Secondo quanto riportato dal quotidiano La Regione, nei giorni scorsi Zali avrebbe convocato una riunione con rappresentanti del Dipartimento delle istituzioni, della magistratura dei minorenni e delle strutture carcerarie per discutere la situazione di un 14enne attualmente detenuto. Un intervento che ha sollevato interrogativi, considerato - sottolineano Pronzini e Sergi - che Zali «non esercita competenze dirette nell'ambito della gestione delle strutture carcerarie e dell’esecuzione delle misure detentive».
L’interrogazione richiama inoltre alcune indiscrezioni relative a presunti rapporti pregressi - «professionali e personali» - tra il consigliere di Stato e la madre del giovane.
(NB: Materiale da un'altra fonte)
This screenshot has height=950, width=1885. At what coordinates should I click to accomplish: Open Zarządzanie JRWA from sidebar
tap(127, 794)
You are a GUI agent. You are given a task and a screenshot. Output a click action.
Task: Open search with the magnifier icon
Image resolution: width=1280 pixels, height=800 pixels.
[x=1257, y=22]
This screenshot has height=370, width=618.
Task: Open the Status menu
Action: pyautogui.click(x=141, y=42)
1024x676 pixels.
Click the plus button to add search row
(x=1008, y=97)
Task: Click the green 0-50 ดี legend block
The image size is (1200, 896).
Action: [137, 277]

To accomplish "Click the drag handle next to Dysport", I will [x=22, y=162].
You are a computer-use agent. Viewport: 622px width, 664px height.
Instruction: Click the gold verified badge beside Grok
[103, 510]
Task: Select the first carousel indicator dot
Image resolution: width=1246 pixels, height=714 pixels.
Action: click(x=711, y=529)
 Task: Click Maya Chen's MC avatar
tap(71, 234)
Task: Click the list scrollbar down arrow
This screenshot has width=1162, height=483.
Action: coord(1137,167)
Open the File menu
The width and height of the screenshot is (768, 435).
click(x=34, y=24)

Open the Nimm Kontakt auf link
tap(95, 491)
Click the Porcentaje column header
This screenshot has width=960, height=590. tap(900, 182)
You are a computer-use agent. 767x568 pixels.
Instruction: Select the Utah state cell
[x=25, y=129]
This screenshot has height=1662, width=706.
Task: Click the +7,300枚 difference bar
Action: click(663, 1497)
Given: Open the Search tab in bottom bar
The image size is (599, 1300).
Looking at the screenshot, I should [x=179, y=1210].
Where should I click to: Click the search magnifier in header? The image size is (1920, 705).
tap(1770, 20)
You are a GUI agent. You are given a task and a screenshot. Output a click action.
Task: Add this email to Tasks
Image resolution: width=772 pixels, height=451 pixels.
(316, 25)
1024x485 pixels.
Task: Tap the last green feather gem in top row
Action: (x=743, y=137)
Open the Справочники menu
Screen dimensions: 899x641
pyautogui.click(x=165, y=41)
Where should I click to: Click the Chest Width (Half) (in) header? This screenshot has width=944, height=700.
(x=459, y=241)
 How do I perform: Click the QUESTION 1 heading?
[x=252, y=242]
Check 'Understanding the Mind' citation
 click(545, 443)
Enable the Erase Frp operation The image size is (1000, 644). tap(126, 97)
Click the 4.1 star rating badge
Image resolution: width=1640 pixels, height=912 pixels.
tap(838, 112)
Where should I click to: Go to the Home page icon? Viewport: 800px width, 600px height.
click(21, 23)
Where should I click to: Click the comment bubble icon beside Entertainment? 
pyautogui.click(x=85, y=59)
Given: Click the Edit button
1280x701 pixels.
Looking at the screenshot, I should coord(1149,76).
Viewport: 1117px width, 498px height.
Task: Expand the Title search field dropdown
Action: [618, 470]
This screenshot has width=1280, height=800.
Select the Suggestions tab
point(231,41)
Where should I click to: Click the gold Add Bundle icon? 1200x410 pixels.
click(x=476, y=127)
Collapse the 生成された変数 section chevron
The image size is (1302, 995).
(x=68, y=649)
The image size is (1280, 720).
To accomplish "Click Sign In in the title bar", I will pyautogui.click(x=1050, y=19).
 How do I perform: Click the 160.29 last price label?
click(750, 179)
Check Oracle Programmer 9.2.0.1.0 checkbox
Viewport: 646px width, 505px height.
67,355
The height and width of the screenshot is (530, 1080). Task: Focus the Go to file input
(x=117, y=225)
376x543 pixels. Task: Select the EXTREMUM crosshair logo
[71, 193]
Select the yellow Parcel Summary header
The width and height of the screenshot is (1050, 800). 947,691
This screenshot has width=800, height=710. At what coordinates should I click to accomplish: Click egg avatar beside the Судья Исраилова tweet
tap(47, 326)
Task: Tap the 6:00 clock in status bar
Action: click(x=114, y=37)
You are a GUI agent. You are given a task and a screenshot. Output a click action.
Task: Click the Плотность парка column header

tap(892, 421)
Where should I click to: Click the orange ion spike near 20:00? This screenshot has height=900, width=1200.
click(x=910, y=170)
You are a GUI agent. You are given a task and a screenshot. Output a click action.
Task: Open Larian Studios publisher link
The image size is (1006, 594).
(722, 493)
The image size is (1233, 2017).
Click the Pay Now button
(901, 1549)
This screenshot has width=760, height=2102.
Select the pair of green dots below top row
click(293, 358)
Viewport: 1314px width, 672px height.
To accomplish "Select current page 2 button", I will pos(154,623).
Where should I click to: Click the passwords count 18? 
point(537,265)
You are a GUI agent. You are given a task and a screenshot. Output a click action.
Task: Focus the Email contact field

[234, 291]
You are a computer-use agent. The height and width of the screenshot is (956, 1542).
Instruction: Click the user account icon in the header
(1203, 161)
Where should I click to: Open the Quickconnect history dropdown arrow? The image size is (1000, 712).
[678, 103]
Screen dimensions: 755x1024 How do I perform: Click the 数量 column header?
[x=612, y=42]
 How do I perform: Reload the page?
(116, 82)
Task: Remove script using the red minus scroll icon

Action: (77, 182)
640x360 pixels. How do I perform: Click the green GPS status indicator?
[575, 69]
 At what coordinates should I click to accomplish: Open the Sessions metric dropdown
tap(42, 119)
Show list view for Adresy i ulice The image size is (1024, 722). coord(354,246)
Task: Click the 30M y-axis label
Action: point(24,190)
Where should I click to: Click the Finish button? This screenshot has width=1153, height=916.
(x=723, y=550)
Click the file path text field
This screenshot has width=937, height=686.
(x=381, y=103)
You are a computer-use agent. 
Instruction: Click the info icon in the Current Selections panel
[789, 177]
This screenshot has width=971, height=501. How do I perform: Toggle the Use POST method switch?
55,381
In particolare, l'MPS si chiede se, durante la sua precedente attività di magistrato, Zali abbia presieduto un procedimento penale nei primi anni Duemila in cui la donna era coinvolta come vittima, e se successivamente vi sia stata una relazione personale tra i due.
Alla luce di questi elementi, i firmatari chiedono al Consiglio di Stato di chiarire le ragioni istituzionali che hanno portato alla convocazione della riunione, chi l’abbia sollecitata e quando sia stata organizzata. Viene inoltre domandato quali autorità e funzionari vi abbiano preso parte, con quale mandato, e se siano stati redatti verbali o rapporti dell’incontro, eventualmente accessibili al Parlamento.
L’attenzione si estende anche al coinvolgimento del Dipartimento delle istituzioni, diretto da Norman Gobbi, per sapere se fosse stato informato preventivamente, così come l’intero Consiglio di Stato. Infine, l’interrogazione solleva la questione della conformità dell’intervento di Zali alle competenze istituzionali, ai principi di buona governance e alla separazione dei poteri, chiedendo se vi siano elementi tali da far ipotizzare un conflitto d’interessi, reale o apparente, nella gestione del dossier.